Envuelta en oro y vestida de azul y rojo. Así es como el beato Fra Angélico quiso pintar a su Virgen de la Granada cuando el mundo despertaba al 1426. Lo raro es que sobre el lienzo no cayera alguna de las lágrimas, que según la biografía de Giorgio Vasari, siempre resbalaban de sus mejillas cuando cogía un pincel. Fra Angélico rezaba pintando. Arte y piedad fundidas en una paleta que se esforzaba en narrar sobre el lienzo el día a día de su vida interior.

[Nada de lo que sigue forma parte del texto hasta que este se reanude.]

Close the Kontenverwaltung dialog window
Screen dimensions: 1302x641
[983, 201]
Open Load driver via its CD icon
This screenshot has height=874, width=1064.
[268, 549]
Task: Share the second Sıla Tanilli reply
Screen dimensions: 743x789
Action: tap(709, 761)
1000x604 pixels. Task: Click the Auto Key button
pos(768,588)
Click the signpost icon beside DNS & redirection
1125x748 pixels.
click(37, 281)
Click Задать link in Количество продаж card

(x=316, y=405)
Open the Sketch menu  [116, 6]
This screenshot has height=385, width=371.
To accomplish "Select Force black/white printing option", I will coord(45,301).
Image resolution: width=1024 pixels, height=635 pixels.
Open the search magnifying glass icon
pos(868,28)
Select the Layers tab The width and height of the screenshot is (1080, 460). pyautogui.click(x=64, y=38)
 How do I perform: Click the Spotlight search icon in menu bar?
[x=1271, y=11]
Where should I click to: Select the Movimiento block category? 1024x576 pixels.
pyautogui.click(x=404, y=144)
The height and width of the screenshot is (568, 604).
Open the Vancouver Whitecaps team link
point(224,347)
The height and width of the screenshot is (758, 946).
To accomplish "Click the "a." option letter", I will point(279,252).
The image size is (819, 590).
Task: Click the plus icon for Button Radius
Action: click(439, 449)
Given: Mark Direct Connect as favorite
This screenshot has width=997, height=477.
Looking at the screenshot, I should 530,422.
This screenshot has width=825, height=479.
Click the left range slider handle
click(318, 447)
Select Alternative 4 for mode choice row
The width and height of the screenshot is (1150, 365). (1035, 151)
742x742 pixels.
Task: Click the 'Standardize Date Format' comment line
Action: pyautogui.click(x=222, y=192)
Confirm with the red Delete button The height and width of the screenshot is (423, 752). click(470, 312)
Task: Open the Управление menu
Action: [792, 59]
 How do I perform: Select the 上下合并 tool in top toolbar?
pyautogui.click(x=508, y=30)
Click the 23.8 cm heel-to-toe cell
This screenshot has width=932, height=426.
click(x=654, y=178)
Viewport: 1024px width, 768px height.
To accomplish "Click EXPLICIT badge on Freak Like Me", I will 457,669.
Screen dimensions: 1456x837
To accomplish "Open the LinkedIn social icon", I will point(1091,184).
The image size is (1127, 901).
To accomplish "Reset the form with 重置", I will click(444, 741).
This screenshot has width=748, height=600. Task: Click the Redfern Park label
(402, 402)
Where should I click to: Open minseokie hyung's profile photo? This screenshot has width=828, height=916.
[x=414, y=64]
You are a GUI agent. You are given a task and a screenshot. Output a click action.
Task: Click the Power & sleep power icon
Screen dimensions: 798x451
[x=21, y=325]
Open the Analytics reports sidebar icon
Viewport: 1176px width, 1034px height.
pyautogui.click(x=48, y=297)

De esta mezcla de cielo surgió la serena belleza de este instante, que ya podemos disfrutar en el Museo del Prado de Madrid. El velo oxidado del tiempo apenas ha podido apagar la luz de los minúsculos detalles que asoman en el pan de oro que bordea la figura de la Virgen, el luminoso verde de los vestidos de los ángeles, la serenidad del rostro del Niño, el intenso bermellón de la ropa de su Madre y ese color lapislázuli del manto, con unos pliegues naturales, que convierten este cuadro en una obra maestra. A nadie sorprende que se tratara de uno de los tesoros más preciados de la Casa de Alba y, según Laurence Kanter, máximo especialista en el pintor, de «una de las más bellas pinturas de toda la carrera de Fra Angélico». Respecto a su adquisición, los expertos aseguran que el precio pagado, 18 millones de euros, hubiera rozado los 200 en el mercado. Se trata de la compra más importante que ha realizado el Museo del Prado en los últimos 50 años y con ella suple una de sus lagunas: la pintura del quattrocento italiano.
Pero centrémonos de nuevo en el cuadro. Apenas nos atrevemos a desviar la mirada. También nos gustaría tocar esa granada que tanto interesa al Niño. Una imagen que lo explica todo. Por algo este frailecillo fue beatificado por san Juan Pablo II en 1982. El poder de una Madre detenido en un lienzo. Y ahora, a nuestra disposición en El Prado.